** start Input material **
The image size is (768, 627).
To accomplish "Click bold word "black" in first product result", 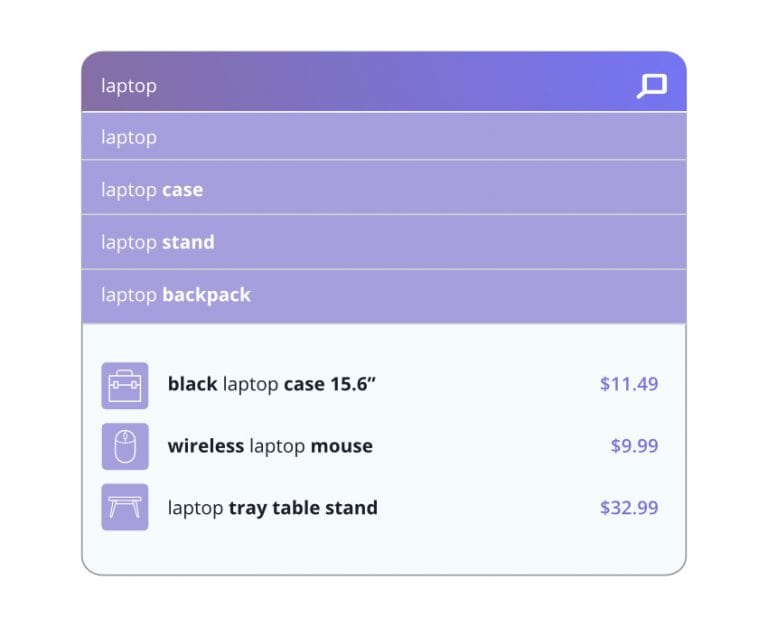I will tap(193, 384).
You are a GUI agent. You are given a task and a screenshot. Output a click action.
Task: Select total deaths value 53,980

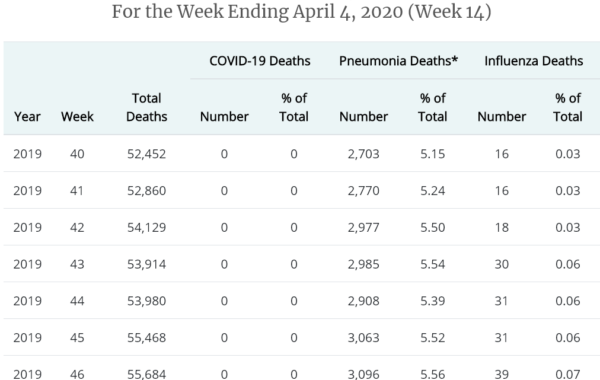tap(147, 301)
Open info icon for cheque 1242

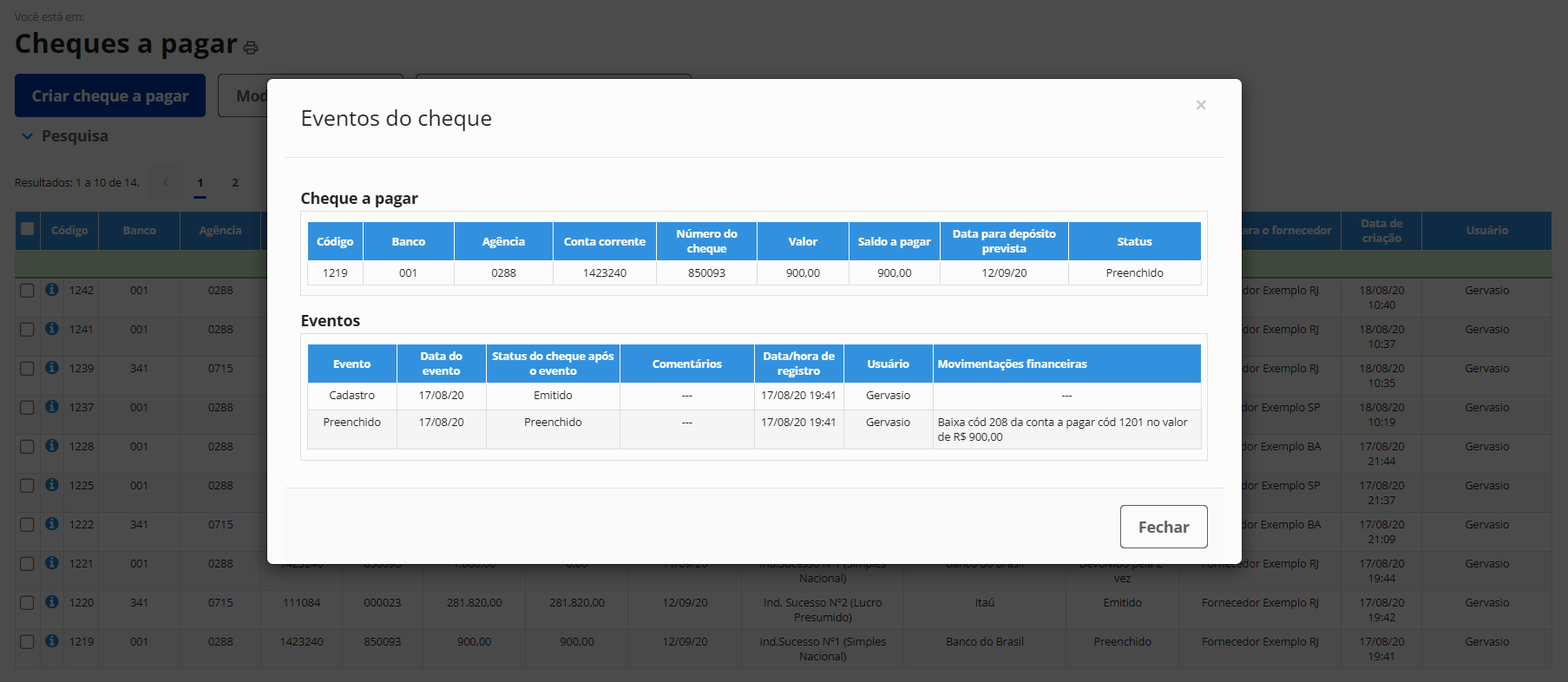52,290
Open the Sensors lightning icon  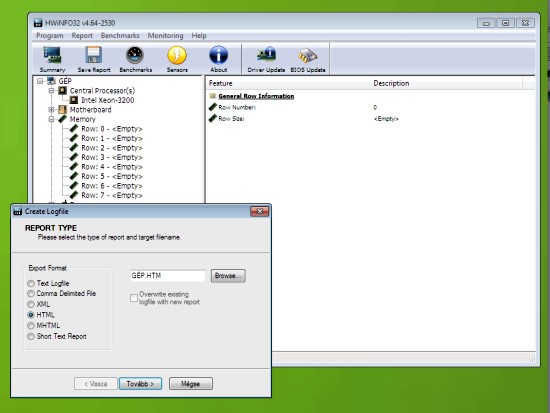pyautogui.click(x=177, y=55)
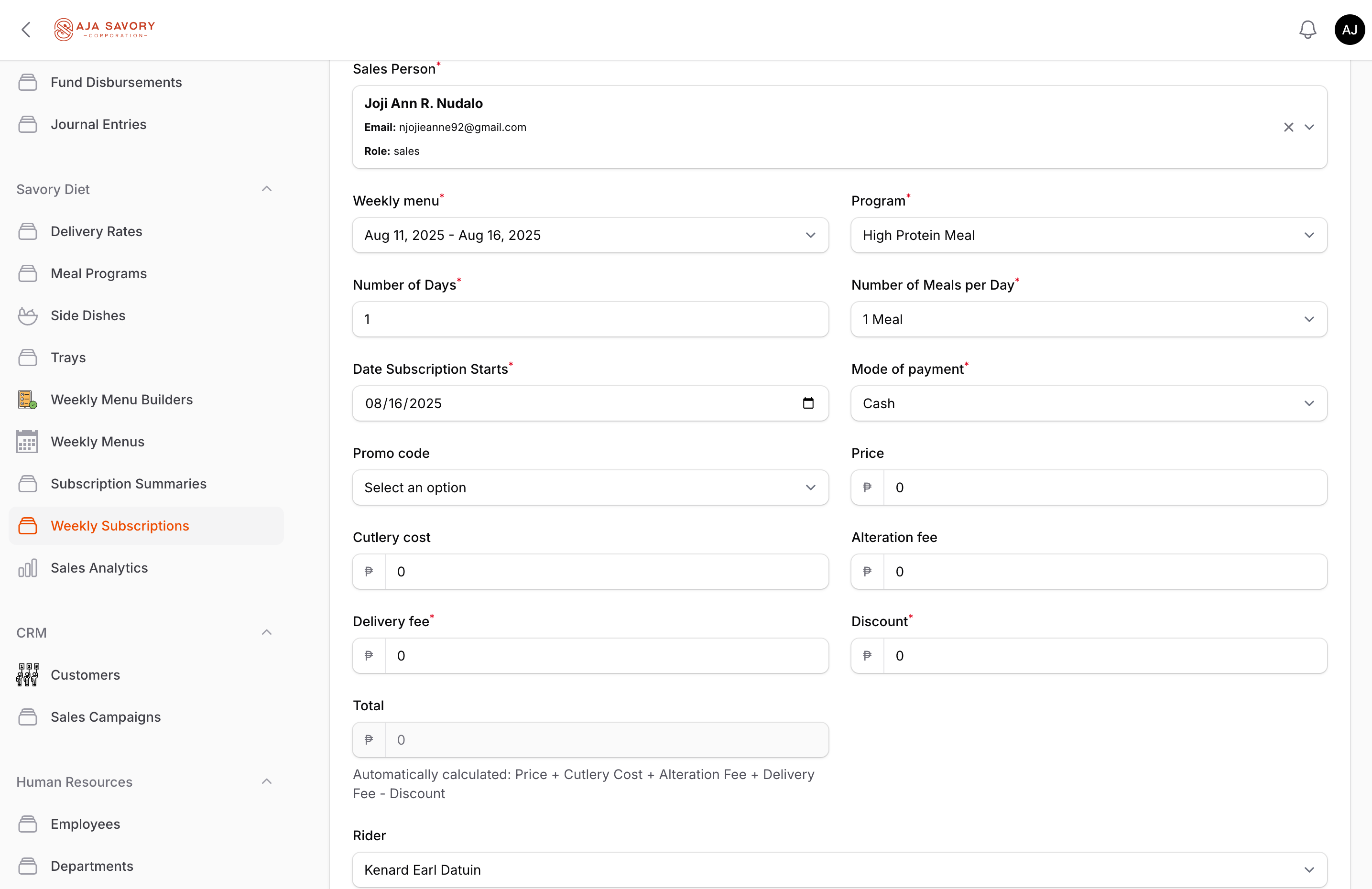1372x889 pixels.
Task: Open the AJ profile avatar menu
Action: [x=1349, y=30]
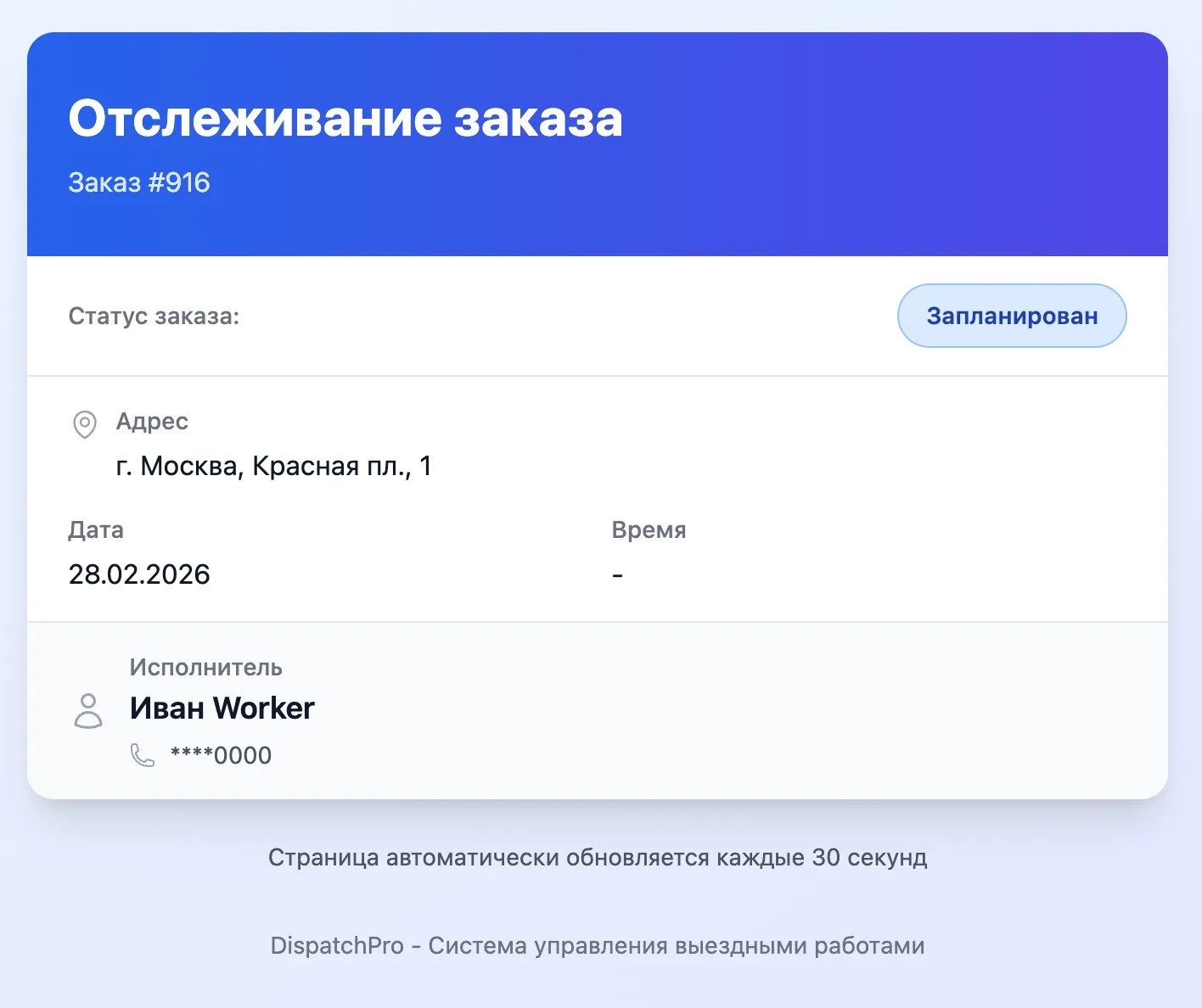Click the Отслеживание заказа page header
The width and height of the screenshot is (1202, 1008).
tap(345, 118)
** end Input material **
**Description of the task**
Which lines in the listing contain the word "screenshot"? Copy each of them.

**Task result**
You are a GUI agent. You are given a task and a screenshot. Output a click action.
The width and height of the screenshot is (1202, 1008).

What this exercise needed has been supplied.